Charlotte smiled. “I know. The poor kid can’t even understand which side is up. I see that. Sometimes when I’m just nice to him, playing in his crazy little universe, I feel on target. You know what I mean … it does feel good without any results. It’s just sometimes I get frustrated … maybe a little more than just sometimes.”
“What do you find frustrating about working with Robertito?”
“We do the same thing every day and, to a great extent, so does he. What’s frustrating is that he doesn’t seem interested. Wait … before you ask another question. What’s frustrating is that I want him to do something big, something concrete, something measurable.”
“Wanting him to do something, Charlotte, is very different from being frustrated if he doesn’t,” I said. “Why exactly do you feel frustrated if he doesn’t do what you want?”
“I guess I’m back to me. It kind of like means I’m no good.”
“Do you believe that?”
“Well, when I hear myself say it, I don’t. But before, when I was in the room with him, that’s what went through my head.”
She threw her head back and sighed. “You know, when I watch Suzi or Francisca work with him, I think they’re super. I can’t believe their patience. Funny thing is lots of times Robertito doesn’t respond much to them either. Yet, I know they’re really good. I don’t put them down when he doesn’t respond. How come I put myself down?”
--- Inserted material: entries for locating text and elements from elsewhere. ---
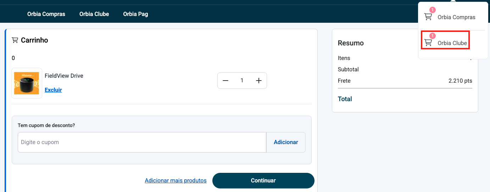
Task: Remove the item using the Excluir link
Action: (x=53, y=90)
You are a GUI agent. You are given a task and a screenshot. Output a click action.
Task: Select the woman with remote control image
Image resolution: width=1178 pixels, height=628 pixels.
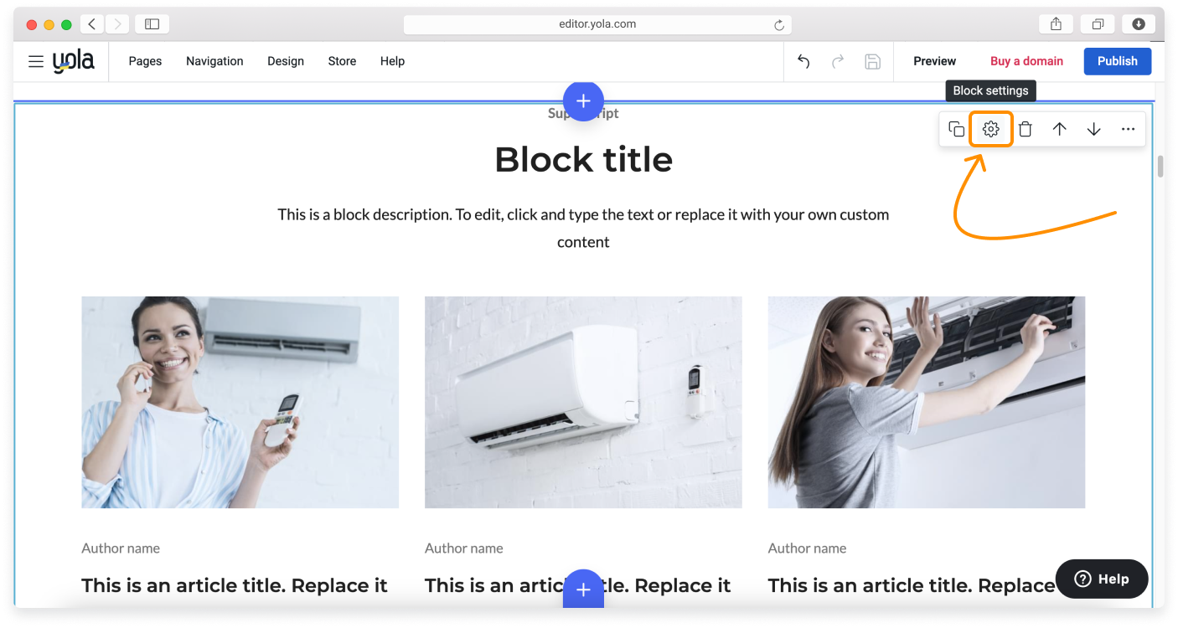(240, 402)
“Why do you think you do that?”
“It doesn’t make any sense, I guess. I can’t judge myself against his abilities. I do what I do and he does what he can do. You know, I’ve heard you say that many times already … somehow it never clicked until now.”
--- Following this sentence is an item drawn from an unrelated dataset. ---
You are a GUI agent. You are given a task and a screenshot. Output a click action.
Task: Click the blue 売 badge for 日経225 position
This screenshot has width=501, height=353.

“Maybe that’s because our lessons don’t really come from others. It depends on what we come to know from ourselves. Today, you heard Charlotte speaking to Charlotte.”
She began to laugh. “You know, I could get to like this.”
As we talked further, she spoke about her marriage briefly, but, again, aborted the dialogue. Though she expressed her amazement at her openness with me, I still sensed her withholding; perhaps frightened to reveal her inner thoughts fully, even to herself.